Blunkett is right – Britain still wants Brexit
SIR – Having been a Conservative candidate for Sheffield City council in the early Eighties, I never thought I would agree with Lord Blunkett – until I read his erudite piece (“A second referendum would still vote to leave”, Comment, August 5). Simon Briggs
Sheffield, South Yorkshire
SIR – I think Lord Blunkett is mistaken in his assertion that a second Brexit referendum would produce a second vote to leave.
There is strong anecdotal evidence to suggest that the majority of those who voted for Brexit in the first referendum were everyday folk who wanted British workers to have the first chance at British jobs, and for the British taxpayer to be relieved of the burden of supporting unemployed EU citizens. They wanted all foreign citizens to apply for visas to work here in the usual way. They were not particularly interested in trade deals or customs duties.
Now that the Government has declared its intention to award citizenship to three and a half million European migrants, those voters can only feel betrayed and would, I believe, be disinclined to vote in any second referendum.
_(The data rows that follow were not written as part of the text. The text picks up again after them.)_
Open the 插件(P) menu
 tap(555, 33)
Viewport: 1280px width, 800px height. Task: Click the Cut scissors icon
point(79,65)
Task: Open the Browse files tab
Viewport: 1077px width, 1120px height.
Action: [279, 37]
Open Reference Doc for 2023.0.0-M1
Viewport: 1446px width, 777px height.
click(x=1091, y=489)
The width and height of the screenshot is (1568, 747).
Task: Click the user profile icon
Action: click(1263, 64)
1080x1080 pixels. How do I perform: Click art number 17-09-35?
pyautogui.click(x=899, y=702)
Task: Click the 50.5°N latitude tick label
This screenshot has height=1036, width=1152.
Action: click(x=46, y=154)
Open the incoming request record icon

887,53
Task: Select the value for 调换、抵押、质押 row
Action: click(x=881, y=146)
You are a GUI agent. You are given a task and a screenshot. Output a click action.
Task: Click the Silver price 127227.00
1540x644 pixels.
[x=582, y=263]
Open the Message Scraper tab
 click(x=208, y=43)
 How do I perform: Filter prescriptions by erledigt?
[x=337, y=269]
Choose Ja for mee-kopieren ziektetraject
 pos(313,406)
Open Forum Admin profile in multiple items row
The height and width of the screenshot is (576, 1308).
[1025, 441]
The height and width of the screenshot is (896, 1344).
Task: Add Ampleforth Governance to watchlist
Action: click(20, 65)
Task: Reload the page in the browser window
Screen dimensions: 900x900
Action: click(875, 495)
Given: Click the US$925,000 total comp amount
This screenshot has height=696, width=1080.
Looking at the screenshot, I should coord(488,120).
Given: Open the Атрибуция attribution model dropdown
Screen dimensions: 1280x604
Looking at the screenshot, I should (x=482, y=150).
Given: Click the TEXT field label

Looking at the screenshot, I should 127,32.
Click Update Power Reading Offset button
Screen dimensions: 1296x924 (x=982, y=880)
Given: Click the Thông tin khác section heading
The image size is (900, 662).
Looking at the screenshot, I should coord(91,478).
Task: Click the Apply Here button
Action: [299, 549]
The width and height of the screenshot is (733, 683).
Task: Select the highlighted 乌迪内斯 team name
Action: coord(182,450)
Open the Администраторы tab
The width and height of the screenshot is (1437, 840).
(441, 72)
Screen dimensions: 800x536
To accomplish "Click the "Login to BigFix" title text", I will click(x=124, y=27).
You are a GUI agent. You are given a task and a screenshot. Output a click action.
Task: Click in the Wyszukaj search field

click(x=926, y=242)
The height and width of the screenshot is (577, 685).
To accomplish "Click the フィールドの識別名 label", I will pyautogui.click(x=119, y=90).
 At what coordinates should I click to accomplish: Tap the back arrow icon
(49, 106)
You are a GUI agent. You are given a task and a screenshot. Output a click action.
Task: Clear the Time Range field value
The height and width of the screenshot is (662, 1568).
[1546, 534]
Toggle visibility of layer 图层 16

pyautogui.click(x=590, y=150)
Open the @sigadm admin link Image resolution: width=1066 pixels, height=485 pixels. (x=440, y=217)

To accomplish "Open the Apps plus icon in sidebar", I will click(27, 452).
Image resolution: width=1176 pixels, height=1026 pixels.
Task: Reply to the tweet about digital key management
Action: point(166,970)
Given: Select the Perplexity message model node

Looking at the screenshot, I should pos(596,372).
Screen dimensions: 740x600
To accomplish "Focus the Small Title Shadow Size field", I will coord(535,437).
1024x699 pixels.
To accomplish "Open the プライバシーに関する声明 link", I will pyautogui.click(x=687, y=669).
Jeffrey Pearson
Heswall, Wirral
SIR – Lord Blunkett states that “the people had, quite frankly, had enough”. He mentions the financial meltdown in 2008/9, austerity measures and “a political system that did not reflect their concerns”.
Yet he conveniently misses out one of the key reasons why the people had “had enough”: his own government’s decision in 2004 to open the doors to people from the A8 countries of central and Eastern Europe, in what has been described as the largest expansion in the history of EU integration.
We are a tolerant nation, but too many people have arrived too quickly, without an accompanying strategy for assimilation.